I know we agreed we’d only be speaking positive about ourselves and pouring positivity Into us but I’m having a hard time not saying … What I hate about myself is! So since I haven’t found a better way of saying “it”, imma just say it. I cannot stand the way I give folks the opportunity to correct themselves in how they interact with me, and they don’t take advantage of it. THEN when I’m done, and no longer giving out lessons, they feel slighted. Loyalty, is not just a word, it’s an embodiment! Or at least it should be, fuck.
I’m a different person when I no longer give af about you. I KNOW people have the tendency to take advantage of my kindness, my awesomeness, but that’s just the way I’m built. Trust, I’ve tried to change but that’s not my way. Unfortunately or Fortunately, depending on how you see it, one of my friends won’t be able to count on me in any capacity. And if I should say, I’m a great friend to have in your corner.
The Best Seat Will forever be the window seat. I feel weightless every single time an aircraft takes off, appreciating where I’ve been and having gratitude for where I will travel to makes living life worth it. I can’t imagine who I’d be without the opportunity to visit certain countries/communities. Every time I experience a new place, a new part of myself is unlocked.
If you don’t realize, I hold travel in high regard. You’ll never reach your highest level of enlightenment without travel. No excuses, Make it happen!

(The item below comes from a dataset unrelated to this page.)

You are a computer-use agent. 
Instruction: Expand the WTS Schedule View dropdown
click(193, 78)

Sometimes I honestly feel as if I don’t really have anyone to lean on. Better yet, I don’t feel as if I can unpack all the shit that weighs me down to someone and have them be equal parts understanding, and non judgmental. Basically I need me a ‘me’. I’ve perfected the art of being a friend, and I hate myself a lil for it. I wonder if I was less of a friend, if I would have more folks who appreciate me. I check up with people who I haven’t heard from in a while. I reach out when something seems off about their behavior, especially on social media. If I was needed I would drop everything to be there in person, if thats what it took to get them back to 100% I feel as if I am an after thought, like oh right, I should’ve invited T, or damn I forgot to call T about this event. If I went missing, besides my coworkers, I wonder if anyone would know notice. We have to start being better people to one another, be there for those that are there for us. Im often alone with my thoughts, that I had no choice but to love myself, if I didn’t I would’ve been lost my fuking mind.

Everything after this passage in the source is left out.